Меня вставляет совсем от другого, и это не выдолбить из башки даже перфоратором. Другая кожа, другой цвет волос, другие движения и другие мозги.

Да, я ебаный мазохист.

— Ну, хотя бы завершиться твой день может очень приятно, — намекает Алиса.

— Я сегодня пас.

— Ты меня пугаешь, — улыбается изумленно. — Я как бы, кроме тебя, больше ни с кем не сплю, и у меня уже месяц секса не было.

— Ты можешь спать с кем хочешь, — сообщаю ей. — Только предохраняйся.

— Ты хоть представляешь, как это звучит? — хмурится она. — Будто тебе все равно.
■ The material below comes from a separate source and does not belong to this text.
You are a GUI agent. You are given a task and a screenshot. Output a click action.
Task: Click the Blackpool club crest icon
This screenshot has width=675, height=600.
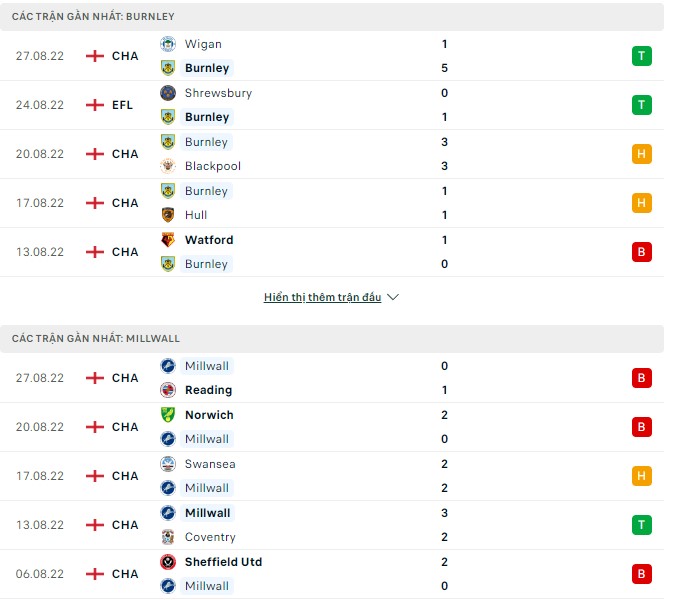168,166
Мне в ней многое нравится, особенно несерьезность. По большей части она не забивает свою голову ничем лишним, и в этом нет нихрена плохого, но это как раз та черта ее характера, которая не позволяет мне претендовать на ее время безраздельно.
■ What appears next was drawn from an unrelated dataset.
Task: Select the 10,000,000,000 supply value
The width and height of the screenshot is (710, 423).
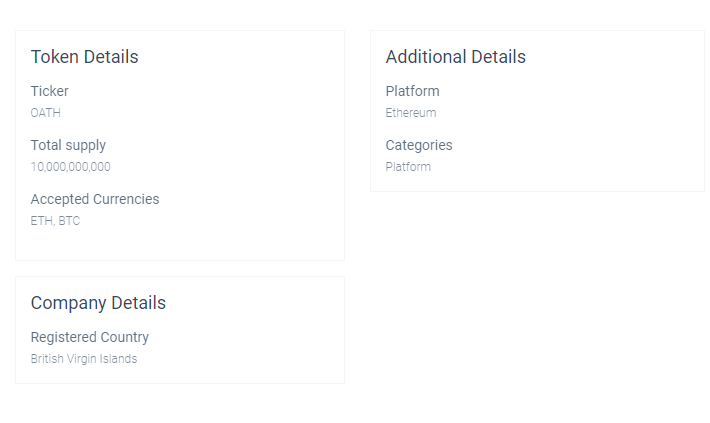Action: click(70, 167)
— Я не люблю загонять себя в рамки. Для того чтобы корчиться в рамках, у меня есть работа.

— Но ты же был женат, — выгибает она бровь. — Что на тебя нашло?

Втянув в себя воздух, смотрю в окно.

Вижу кусок проспекта и несущиеся по нему машины под густым снегом.

— Все сложно, — отвечаю самой банальной фразой из возможных.

На самом деле все было проще некуда, но, сколько ни пытал свой мозг, так и не смог понять, где был тот момент, когда все вдруг изменилось, и почему это произошло. Когда мой дом превратился в минное поле, на котором спокойно отдохнуть можно было, только если сдохнешь, а женщина, которую я любил, перестала меня слышать.

Абсолютно, твою мать.

Поднеся к губам кулак, я продолжаю смотреть в окно.

Я не понимал, что делать, тогда и сейчас ничего не понимаю, кроме одной вещи: я бы очень разозлился, если бы мой сын стал называть папой другого мужика.

Из соображений галантности дожидаюсь, пока Алиса закончит ужин.

Позволяю ей держать себя под руку, пока идем к ее машине.

Открыв для нее водительскую дверь, жду.

— Мы могли бы просто кино посмотреть, — не торопится она садиться.

— Я не смотрю кино, — поднимаю воротник своего пальто. — Я предпочитаю театр.

— Ты серьезно? — закатывает глаза. — Что это за причуды?

Я почти улыбаюсь.

— Каждому свое, — говорю, делая пару шагов назад.

— Почему мы ни разу не ходили в театр? — интересуется Алиса.

— Потому что у меня нет на него времени, — отвечаю ей.

— Точно, — фыркает. — Все время забываю, что твое время — деньги.

— Счастливо, — позволяю ей поцеловать себя в щеку на прощание.

Моя машина припаркована почти рядом, поэтому не успеваю замерзнуть, пока иду до нее, не оглядываясь и запуская мотор. Я слишком редко сажусь за руль самостоятельно, чтобы помнить о том, что прогревать машину лучше заблаговременно, а не за тридцать секунд, до того как собираешься в нее сесть.

Рассматривая окна ресторана напротив, наблюдаю за людьми внутри.

Я всегда был наблюдательным. Сейчас вижу, как в желтом свете окон люди перемещаются, но то, что я почти не могу разглядеть помещения в глубине здания — признак того, что с освещением у них лажа. На самом деле я терпеть не могу этот ресторан. Помимо света, в нем еще и вентиляция дерьмовая, а я люблю свежий воздух больше креветок от шефа.

На часах почти девять вечера. Может, у меня омлет был хреново прожаренный, потому что башку заполняют образы, от которых скручивает живот.

Такая же зима, и я держу на руках своего сына. Ему три дня, и он пугающе маленький.

Я счастлив.

— Сука… — закрыв глаза, откидываю голову на подголовник.

Сжимая челюсти, я пытаюсь убить нахуй это давление в груди, но уже знаю, как лучше всего с ним бороться. Просто двинуть кулаком по стене или отправить туда пульт от телека.

Достав из кармана телефон, проваливаюсь в фотографии, на которых моя бывшая жена позирует в компании какой-то блондинки. Локация не указана, но я знаю, что это за место. Это ночной клуб, принадлежащий одному «уважаемому» человеку. У меня есть собственные соцсети, но я редко там появляюсь, ими занимаются пиарщики. Мой пиарщик — один очень старый знакомый, и он прислал мне эти фото почти в тот же момент, когда они были опубликованы.